Several NATO aircraft took part in the attacks, including B-52s, Wald said.
In the past, civilians had taken the air raids in stride, quickly seeking shelter while staying away from the obvious targets in this city nestled amid bucolic countryside and rolling mountains.
But yesterday, there seemed to be few places to hide as the city and its environs were hit twice before dawn and then smacked with a fatal wave just before the noontime shopping rush.
Within four hours of the deadly attack, Yugoslav army authorities led journalists through the deathly quiet streets of the city in a journey that was macabre and surreal.
It looked something like a movie set -- except that the blood, bodies and tears were real.
The first stop was Anete Andrejevic, a small, tree-lined avenue leading to the marketplace.

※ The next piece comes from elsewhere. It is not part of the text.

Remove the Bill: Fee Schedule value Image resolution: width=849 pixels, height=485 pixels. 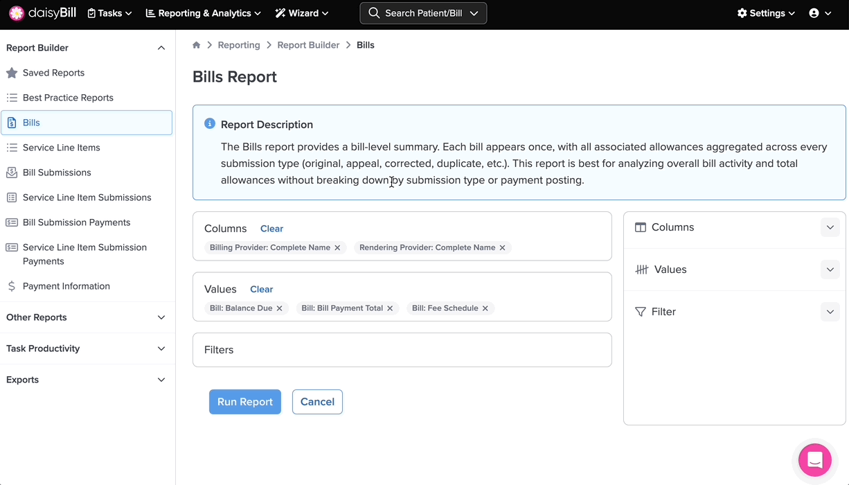485,308
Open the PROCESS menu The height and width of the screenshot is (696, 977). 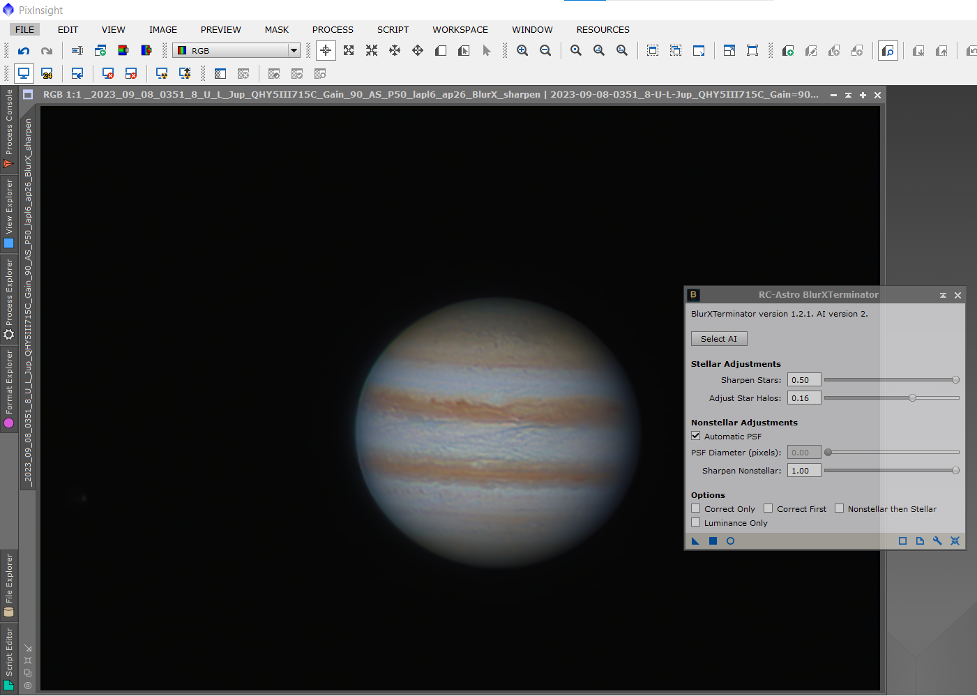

Power lines were down. So were tree branches.
And death came calling in front of Duric's home.
Ten minutes before the bomb hit, Duric said, she sent her teen-age grandson back to his home, and then she waited.
"I heard an explosion," she said. "I froze. I lost myself."

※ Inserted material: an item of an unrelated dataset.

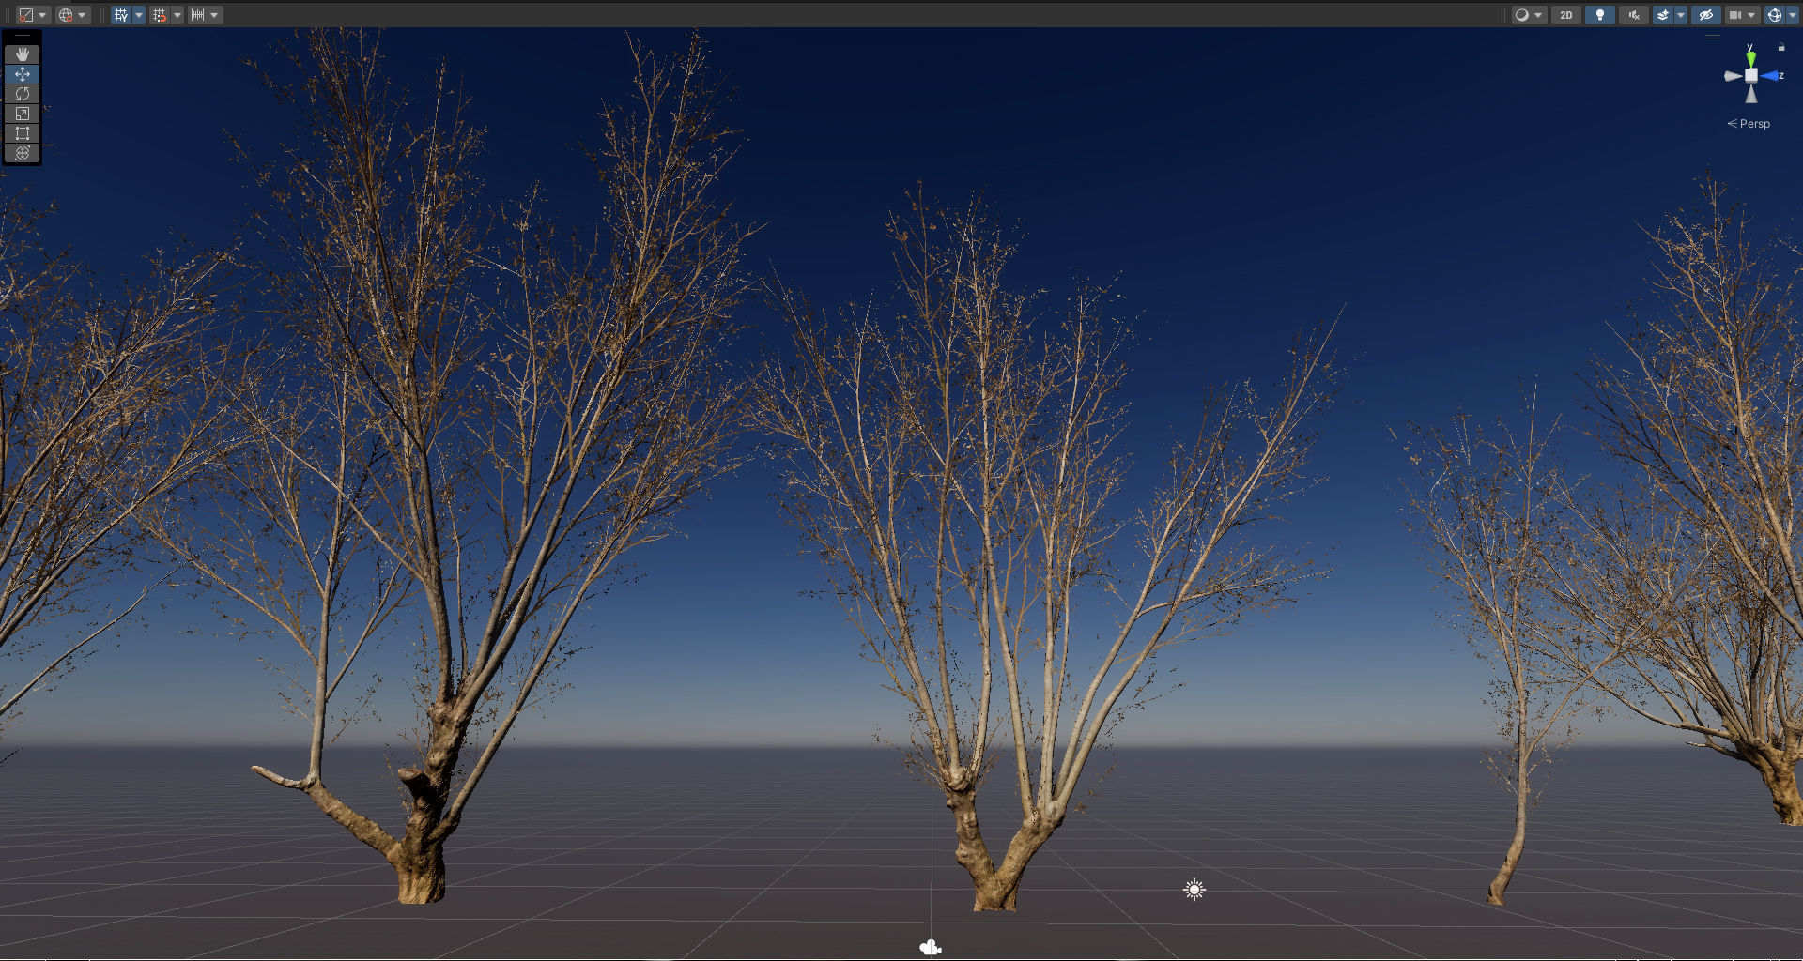
Task: Select the Rect Transform tool
Action: pos(23,133)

Up the road, the market was empty, with stalls shuttered. A few police officers loitered in the area. Around the corner, a woman lay dead, covered by a blanket.
The next stop was the Medosevic neighborhood, less than a half-mile from the airport. An 8-foot-deep crater marked the middle of the neighborhood. Five houses were leveled. Clay tiles and smashed lumber lay in the mud.
Nobody was killed here during a raid at about 4: 40 a.m.
Zoran Obramovic, a stocky 56-year-old, dug himself, his wife and mother out of the basement of their destroyed home.
"This is not war," he said. "It's a crime. War is when you fight face to face."
Other lives were ruined.
"Look at my hands," said 50-year-old Desmir Blugojevich. "Do I owe Clinton something? Here there are only poor people."
'Fighting for our freedom'
Milenko Petrovic, 51, stood in the mud, screaming and crying, his face turning purple. His son was serving in the army in Kosovo, his home was destroyed and his neighbor's dog was somewhere in the rubble.
"We are fighting for our freedom," he shouted. "My son is on the front line. He has been there two months. I don't know about him. I don't know what our government is doing to us. I don't know whether we have one or not. If we don't, we should just give up."
The last stop was near the hospital. A walk up Ljube Henadovica street was chilling, the road littered with smashed cars. An elderly man dressed in a brown sweater lay dead in his back yard. Two yellow tulips rose from a muddy garden.
An unexploded cluster bomb canister lay a few houses away.
Around the corner was the hospital. Scorched cars still smoldered in the parking lot. Hospital staff milled around. An ambulance attendant fought back sobs, his lips trembling.
Serbia's health minister, Leposava Milicevic, shouted, "Why cluster bombs? What does it mean?"
Kutlesic, the hospital general manager, stood in the parking lot and smoked a cigarette.
"There was a lot of noise and a lot of smaller explosions," he said, recalling the attack that left the hospital damaged and slightly injured five staff members.
And then, he spoke of the dead and seriously wounded, many of whom were ferried to the hospital on stretchers.
"The doctors are fighting for the lives of the injured," he said.
Twelve people were killed immediately, he said, and two died in surgery.
But a few minutes later, word filtered out of the hospital that another person had died.
Sun staff writer Tom Bowman contributed to this article.